Do you have any workshops or material on Storytelling Andrew?
It’s probably the one question I get asked the most. Like there is some magic elixir we can cover in two hours that will make every finance person brilliant at this.
The reality is storytelling and crafting your narrative and delivering it in a cohesive and impactful way takes work.
It’s a build of a number of techniques and tools you can draw on to make it compelling.
In my early days I used to spend 70-80 % of my time doing the analysis, copy and paste some graphs and visuals into a powerpoint document and take everyone through the facts.
That’s NOT storytelling
In fact, it misses the main component of storytelling which is engagement of your audience. And that is a right-side brain thing.
These days I understand the analysis is the easy bit. And I spend 70-80% of my time crafting my message and my narrative so that my audience is engaged and understands it.
Storytelling takes work, experience and practice.

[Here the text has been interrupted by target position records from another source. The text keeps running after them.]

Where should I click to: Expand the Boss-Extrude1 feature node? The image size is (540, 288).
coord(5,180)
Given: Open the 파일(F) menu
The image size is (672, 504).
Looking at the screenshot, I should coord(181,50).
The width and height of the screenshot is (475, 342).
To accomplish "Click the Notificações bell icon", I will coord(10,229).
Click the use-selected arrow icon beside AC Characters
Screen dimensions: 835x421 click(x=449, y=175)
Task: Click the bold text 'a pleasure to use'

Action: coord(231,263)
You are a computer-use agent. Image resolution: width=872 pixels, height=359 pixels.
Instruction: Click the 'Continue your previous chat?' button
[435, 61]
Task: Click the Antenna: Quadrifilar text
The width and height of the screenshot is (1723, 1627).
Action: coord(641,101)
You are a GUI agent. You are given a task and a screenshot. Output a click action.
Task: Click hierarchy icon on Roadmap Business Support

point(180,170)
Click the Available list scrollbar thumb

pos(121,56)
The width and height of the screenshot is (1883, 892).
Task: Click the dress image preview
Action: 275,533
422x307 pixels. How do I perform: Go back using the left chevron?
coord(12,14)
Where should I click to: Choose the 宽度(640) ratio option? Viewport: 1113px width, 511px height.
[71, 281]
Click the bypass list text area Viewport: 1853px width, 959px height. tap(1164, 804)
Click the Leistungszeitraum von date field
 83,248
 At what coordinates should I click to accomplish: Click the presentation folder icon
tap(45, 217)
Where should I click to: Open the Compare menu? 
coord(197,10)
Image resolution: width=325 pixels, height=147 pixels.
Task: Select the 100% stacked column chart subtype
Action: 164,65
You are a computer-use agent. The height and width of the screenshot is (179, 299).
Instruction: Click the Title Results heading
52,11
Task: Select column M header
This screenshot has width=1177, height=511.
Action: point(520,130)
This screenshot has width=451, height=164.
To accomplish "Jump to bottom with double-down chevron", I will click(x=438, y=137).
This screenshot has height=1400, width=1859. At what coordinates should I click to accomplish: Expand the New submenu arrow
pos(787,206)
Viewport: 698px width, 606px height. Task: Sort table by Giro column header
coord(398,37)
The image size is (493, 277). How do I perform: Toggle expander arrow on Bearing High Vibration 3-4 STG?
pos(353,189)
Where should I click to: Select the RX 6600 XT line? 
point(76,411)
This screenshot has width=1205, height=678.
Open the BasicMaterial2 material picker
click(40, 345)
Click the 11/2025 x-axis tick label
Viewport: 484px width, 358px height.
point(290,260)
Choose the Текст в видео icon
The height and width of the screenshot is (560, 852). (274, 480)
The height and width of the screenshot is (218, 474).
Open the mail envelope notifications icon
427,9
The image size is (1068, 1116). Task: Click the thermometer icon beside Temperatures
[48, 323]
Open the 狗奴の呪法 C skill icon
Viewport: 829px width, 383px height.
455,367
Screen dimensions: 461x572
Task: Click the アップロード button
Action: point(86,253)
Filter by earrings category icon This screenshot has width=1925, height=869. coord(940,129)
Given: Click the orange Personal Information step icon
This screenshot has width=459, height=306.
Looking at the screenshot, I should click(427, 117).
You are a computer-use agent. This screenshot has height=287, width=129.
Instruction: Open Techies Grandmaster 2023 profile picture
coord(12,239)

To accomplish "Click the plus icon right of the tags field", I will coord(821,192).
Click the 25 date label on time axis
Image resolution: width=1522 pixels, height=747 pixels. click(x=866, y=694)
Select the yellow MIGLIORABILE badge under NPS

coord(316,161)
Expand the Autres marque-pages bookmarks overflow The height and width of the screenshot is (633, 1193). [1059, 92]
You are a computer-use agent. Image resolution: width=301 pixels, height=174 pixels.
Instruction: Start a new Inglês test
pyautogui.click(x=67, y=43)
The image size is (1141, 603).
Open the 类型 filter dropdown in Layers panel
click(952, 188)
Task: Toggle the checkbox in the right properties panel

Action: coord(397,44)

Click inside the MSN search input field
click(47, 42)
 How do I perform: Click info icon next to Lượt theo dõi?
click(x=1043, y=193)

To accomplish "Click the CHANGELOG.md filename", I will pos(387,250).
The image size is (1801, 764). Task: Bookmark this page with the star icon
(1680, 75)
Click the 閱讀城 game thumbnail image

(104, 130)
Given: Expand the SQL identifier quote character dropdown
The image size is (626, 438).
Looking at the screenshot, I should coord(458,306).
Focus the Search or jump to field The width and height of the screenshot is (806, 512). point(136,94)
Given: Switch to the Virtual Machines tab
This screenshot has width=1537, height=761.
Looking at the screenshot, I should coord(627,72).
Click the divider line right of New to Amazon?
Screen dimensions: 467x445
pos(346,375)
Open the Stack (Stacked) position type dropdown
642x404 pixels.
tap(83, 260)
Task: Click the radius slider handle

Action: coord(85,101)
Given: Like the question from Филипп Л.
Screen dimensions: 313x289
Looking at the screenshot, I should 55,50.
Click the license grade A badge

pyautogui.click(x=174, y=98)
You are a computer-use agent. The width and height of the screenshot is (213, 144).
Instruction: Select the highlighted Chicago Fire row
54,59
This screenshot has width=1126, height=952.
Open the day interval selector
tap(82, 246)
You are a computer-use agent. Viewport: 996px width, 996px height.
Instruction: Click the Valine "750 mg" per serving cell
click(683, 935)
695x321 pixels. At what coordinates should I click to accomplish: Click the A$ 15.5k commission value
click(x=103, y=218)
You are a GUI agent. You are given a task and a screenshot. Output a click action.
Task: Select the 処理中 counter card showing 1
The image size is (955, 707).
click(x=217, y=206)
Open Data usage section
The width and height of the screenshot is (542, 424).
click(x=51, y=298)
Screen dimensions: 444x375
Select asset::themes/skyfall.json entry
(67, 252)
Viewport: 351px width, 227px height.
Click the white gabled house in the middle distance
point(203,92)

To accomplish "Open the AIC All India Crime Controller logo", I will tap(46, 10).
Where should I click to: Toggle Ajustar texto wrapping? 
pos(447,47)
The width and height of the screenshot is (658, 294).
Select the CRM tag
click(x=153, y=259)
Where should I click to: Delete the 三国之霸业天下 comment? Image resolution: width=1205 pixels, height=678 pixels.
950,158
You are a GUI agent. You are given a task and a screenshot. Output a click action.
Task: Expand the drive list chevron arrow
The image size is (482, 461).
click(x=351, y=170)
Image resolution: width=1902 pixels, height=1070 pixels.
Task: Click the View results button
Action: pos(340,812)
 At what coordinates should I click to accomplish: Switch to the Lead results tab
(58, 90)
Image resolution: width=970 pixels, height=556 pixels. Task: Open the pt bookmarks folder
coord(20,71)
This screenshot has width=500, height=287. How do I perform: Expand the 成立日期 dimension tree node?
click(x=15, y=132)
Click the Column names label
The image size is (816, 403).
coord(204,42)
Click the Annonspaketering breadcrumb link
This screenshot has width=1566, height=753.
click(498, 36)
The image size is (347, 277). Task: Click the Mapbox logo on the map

Luckily there is a four-step method that makes it easy. And if you follow it, you can craft a sequence that your data, visuals and analysis can slide into.
Step 1: Once Upon a Time
Show us and tell us what the world was like “once upon a time”. What was going on and how we got to where we were. In other words, set the scene.
Step 2: Identify the Event
In any good story there is an event that disrupts the scene setting and changes things. Highlight this to your audience. “Here is where things changed” and there are some consequences to that.
This change in things is what grabs people’s attention.
Step 3: Transition them
Once you have destabilised the status quo with the event use specifics and details to transition your audience to a different place. We did or are doing this this and this.
Step 4: The new place
Show them what it looks like now after you have changed some stuff. Or what it will look like if you do.
Throw in a number in step 1 and then what that number looks like now in step 4 and voila…..you have a story.
For more on this google Freytag’s Pyramid. It’s the classical story telling process most storyteller use some version of.